%%

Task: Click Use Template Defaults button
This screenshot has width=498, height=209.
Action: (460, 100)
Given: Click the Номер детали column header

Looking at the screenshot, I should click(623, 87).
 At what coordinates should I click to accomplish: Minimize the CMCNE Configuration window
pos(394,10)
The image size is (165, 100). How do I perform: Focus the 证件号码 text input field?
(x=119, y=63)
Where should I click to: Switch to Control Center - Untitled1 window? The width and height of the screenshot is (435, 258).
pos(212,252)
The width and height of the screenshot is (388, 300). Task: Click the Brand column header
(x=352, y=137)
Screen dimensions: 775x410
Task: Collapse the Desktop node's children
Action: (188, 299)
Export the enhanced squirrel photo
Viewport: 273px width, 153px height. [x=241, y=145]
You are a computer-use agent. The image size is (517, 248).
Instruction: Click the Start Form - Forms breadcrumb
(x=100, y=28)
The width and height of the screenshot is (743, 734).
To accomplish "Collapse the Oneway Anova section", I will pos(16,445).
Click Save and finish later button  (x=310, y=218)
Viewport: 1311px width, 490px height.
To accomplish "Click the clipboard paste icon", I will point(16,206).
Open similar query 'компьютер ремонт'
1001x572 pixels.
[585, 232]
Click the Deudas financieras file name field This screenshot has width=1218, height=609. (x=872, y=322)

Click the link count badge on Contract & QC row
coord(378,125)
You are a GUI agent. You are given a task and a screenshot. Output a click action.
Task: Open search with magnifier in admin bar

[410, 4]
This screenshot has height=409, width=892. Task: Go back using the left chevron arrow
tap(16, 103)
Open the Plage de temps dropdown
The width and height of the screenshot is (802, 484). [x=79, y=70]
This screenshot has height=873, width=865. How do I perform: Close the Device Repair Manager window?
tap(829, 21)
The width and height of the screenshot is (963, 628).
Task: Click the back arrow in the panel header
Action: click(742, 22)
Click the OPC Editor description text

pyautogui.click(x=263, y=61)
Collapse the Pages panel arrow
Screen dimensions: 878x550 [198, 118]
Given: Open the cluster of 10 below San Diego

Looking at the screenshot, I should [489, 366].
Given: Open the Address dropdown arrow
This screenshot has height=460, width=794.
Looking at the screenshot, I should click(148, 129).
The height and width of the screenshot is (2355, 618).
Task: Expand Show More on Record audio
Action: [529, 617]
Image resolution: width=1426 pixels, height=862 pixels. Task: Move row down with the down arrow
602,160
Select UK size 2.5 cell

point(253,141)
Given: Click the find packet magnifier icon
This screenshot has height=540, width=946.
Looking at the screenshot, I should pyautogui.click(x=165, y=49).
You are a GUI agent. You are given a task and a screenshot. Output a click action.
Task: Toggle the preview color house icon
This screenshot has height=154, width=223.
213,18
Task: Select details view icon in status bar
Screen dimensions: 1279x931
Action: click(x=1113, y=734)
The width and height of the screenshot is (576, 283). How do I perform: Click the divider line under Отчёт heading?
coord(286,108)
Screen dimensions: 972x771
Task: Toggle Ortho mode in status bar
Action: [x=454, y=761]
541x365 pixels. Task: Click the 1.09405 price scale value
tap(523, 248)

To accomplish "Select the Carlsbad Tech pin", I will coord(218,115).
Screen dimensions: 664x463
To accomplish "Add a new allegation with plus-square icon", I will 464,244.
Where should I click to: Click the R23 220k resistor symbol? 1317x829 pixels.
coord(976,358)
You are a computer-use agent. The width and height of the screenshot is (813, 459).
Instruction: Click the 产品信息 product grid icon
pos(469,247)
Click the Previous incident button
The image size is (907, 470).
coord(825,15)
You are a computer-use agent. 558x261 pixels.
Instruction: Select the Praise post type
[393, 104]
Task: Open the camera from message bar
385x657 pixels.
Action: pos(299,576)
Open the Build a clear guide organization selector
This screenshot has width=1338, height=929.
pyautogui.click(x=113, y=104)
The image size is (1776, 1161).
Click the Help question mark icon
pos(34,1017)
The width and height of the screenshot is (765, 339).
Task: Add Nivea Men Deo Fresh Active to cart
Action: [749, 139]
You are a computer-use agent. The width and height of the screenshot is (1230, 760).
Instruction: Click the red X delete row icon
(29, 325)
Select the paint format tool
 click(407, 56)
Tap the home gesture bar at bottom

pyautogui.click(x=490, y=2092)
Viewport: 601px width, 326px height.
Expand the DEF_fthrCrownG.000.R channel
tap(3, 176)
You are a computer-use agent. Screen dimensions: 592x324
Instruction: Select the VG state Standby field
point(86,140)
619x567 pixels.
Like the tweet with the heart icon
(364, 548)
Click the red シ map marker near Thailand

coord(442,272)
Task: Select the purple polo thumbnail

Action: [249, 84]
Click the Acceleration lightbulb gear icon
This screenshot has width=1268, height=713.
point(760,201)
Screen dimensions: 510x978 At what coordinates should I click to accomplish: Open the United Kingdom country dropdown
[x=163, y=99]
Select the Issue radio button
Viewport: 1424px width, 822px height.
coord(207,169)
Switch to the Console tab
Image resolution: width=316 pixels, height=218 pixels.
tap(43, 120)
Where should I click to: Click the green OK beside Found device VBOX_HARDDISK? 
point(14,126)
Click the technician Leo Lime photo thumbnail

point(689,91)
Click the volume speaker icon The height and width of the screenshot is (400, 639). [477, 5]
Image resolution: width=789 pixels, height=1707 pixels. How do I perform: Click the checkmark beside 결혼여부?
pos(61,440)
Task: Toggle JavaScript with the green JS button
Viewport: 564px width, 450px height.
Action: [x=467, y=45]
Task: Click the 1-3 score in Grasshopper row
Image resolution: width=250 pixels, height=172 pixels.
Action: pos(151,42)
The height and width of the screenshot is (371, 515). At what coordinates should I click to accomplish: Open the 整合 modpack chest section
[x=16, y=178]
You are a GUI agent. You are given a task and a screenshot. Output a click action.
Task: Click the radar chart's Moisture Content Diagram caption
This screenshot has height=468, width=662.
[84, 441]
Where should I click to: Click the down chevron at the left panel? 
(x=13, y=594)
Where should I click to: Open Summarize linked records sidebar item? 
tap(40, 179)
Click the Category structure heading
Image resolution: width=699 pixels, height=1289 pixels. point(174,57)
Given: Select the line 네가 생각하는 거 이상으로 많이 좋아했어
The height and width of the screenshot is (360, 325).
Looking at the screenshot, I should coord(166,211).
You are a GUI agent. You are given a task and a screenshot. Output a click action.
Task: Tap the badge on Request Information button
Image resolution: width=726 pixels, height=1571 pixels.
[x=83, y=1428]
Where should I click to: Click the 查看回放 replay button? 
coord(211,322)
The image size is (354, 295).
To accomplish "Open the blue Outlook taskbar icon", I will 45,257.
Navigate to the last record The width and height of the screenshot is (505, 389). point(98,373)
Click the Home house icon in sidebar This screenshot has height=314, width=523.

%%

Word for word, copy out the data.

**Written solution**:
Task: Click Use Template Defaults button
This screenshot has width=498, height=209.
Action: (460, 100)
Given: Click the Номер детали column header

Looking at the screenshot, I should click(623, 87).
 At what coordinates should I click to accomplish: Minimize the CMCNE Configuration window
pos(394,10)
The image size is (165, 100). How do I perform: Focus the 证件号码 text input field?
(x=119, y=63)
Where should I click to: Switch to Control Center - Untitled1 window? The width and height of the screenshot is (435, 258).
pos(212,252)
The width and height of the screenshot is (388, 300). Task: Click the Brand column header
(x=352, y=137)
Screen dimensions: 775x410
Task: Collapse the Desktop node's children
Action: (188, 299)
Export the enhanced squirrel photo
Viewport: 273px width, 153px height. [x=241, y=145]
You are a computer-use agent. The image size is (517, 248).
Instruction: Click the Start Form - Forms breadcrumb
(x=100, y=28)
The width and height of the screenshot is (743, 734).
To accomplish "Collapse the Oneway Anova section", I will pos(16,445).
Click Save and finish later button  (x=310, y=218)
Viewport: 1311px width, 490px height.
To accomplish "Click the clipboard paste icon", I will point(16,206).
Open similar query 'компьютер ремонт'
1001x572 pixels.
[585, 232]
Click the Deudas financieras file name field This screenshot has width=1218, height=609. (x=872, y=322)

Click the link count badge on Contract & QC row
coord(378,125)
You are a GUI agent. You are given a task and a screenshot. Output a click action.
Task: Open search with magnifier in admin bar

[410, 4]
This screenshot has height=409, width=892. Task: Go back using the left chevron arrow
tap(16, 103)
Open the Plage de temps dropdown
The width and height of the screenshot is (802, 484). [x=79, y=70]
This screenshot has height=873, width=865. How do I perform: Close the Device Repair Manager window?
tap(829, 21)
The width and height of the screenshot is (963, 628).
Task: Click the back arrow in the panel header
Action: click(742, 22)
Click the OPC Editor description text

pyautogui.click(x=263, y=61)
Collapse the Pages panel arrow
Screen dimensions: 878x550 [198, 118]
Given: Open the cluster of 10 below San Diego

Looking at the screenshot, I should [489, 366].
Given: Open the Address dropdown arrow
This screenshot has height=460, width=794.
Looking at the screenshot, I should click(148, 129).
The height and width of the screenshot is (2355, 618).
Task: Expand Show More on Record audio
Action: [529, 617]
Image resolution: width=1426 pixels, height=862 pixels. Task: Move row down with the down arrow
602,160
Select UK size 2.5 cell

point(253,141)
Given: Click the find packet magnifier icon
This screenshot has height=540, width=946.
Looking at the screenshot, I should pyautogui.click(x=165, y=49).
You are a GUI agent. You are given a task and a screenshot. Output a click action.
Task: Toggle the preview color house icon
This screenshot has height=154, width=223.
213,18
Task: Select details view icon in status bar
Screen dimensions: 1279x931
Action: click(x=1113, y=734)
The width and height of the screenshot is (576, 283). How do I perform: Click the divider line under Отчёт heading?
coord(286,108)
Screen dimensions: 972x771
Task: Toggle Ortho mode in status bar
Action: [x=454, y=761]
541x365 pixels. Task: Click the 1.09405 price scale value
tap(523, 248)

To accomplish "Select the Carlsbad Tech pin", I will coord(218,115).
Screen dimensions: 664x463
To accomplish "Add a new allegation with plus-square icon", I will 464,244.
Where should I click to: Click the R23 220k resistor symbol? 1317x829 pixels.
coord(976,358)
You are a computer-use agent. The width and height of the screenshot is (813, 459).
Instruction: Click the 产品信息 product grid icon
pos(469,247)
Click the Previous incident button
The image size is (907, 470).
coord(825,15)
You are a computer-use agent. 558x261 pixels.
Instruction: Select the Praise post type
[393, 104]
Task: Open the camera from message bar
385x657 pixels.
Action: pos(299,576)
Open the Build a clear guide organization selector
This screenshot has width=1338, height=929.
pyautogui.click(x=113, y=104)
The image size is (1776, 1161).
Click the Help question mark icon
pos(34,1017)
The width and height of the screenshot is (765, 339).
Task: Add Nivea Men Deo Fresh Active to cart
Action: [749, 139]
You are a computer-use agent. The width and height of the screenshot is (1230, 760).
Instruction: Click the red X delete row icon
(29, 325)
Select the paint format tool
 click(407, 56)
Tap the home gesture bar at bottom

pyautogui.click(x=490, y=2092)
Viewport: 601px width, 326px height.
Expand the DEF_fthrCrownG.000.R channel
tap(3, 176)
You are a computer-use agent. Screen dimensions: 592x324
Instruction: Select the VG state Standby field
point(86,140)
619x567 pixels.
Like the tweet with the heart icon
(364, 548)
Click the red シ map marker near Thailand

coord(442,272)
Task: Select the purple polo thumbnail

Action: [249, 84]
Click the Acceleration lightbulb gear icon
This screenshot has width=1268, height=713.
point(760,201)
Screen dimensions: 510x978 At what coordinates should I click to accomplish: Open the United Kingdom country dropdown
[x=163, y=99]
Select the Issue radio button
Viewport: 1424px width, 822px height.
coord(207,169)
Switch to the Console tab
Image resolution: width=316 pixels, height=218 pixels.
tap(43, 120)
Where should I click to: Click the green OK beside Found device VBOX_HARDDISK? 
point(14,126)
Click the technician Leo Lime photo thumbnail

point(689,91)
Click the volume speaker icon The height and width of the screenshot is (400, 639). [477, 5]
Image resolution: width=789 pixels, height=1707 pixels. How do I perform: Click the checkmark beside 결혼여부?
pos(61,440)
Task: Toggle JavaScript with the green JS button
Viewport: 564px width, 450px height.
Action: [x=467, y=45]
Task: Click the 1-3 score in Grasshopper row
Image resolution: width=250 pixels, height=172 pixels.
Action: pos(151,42)
The height and width of the screenshot is (371, 515). At what coordinates should I click to accomplish: Open the 整合 modpack chest section
[x=16, y=178]
You are a GUI agent. You are given a task and a screenshot. Output a click action.
Task: Click the radar chart's Moisture Content Diagram caption
This screenshot has height=468, width=662.
[84, 441]
Where should I click to: Click the down chevron at the left panel? 
(x=13, y=594)
Where should I click to: Open Summarize linked records sidebar item? 
tap(40, 179)
Click the Category structure heading
Image resolution: width=699 pixels, height=1289 pixels. point(174,57)
Given: Select the line 네가 생각하는 거 이상으로 많이 좋아했어
The height and width of the screenshot is (360, 325).
Looking at the screenshot, I should coord(166,211).
You are a GUI agent. You are given a task and a screenshot. Output a click action.
Task: Tap the badge on Request Information button
Image resolution: width=726 pixels, height=1571 pixels.
[x=83, y=1428]
Where should I click to: Click the 查看回放 replay button? 
coord(211,322)
The image size is (354, 295).
To accomplish "Open the blue Outlook taskbar icon", I will 45,257.
Navigate to the last record The width and height of the screenshot is (505, 389). point(98,373)
Click the Home house icon in sidebar This screenshot has height=314, width=523.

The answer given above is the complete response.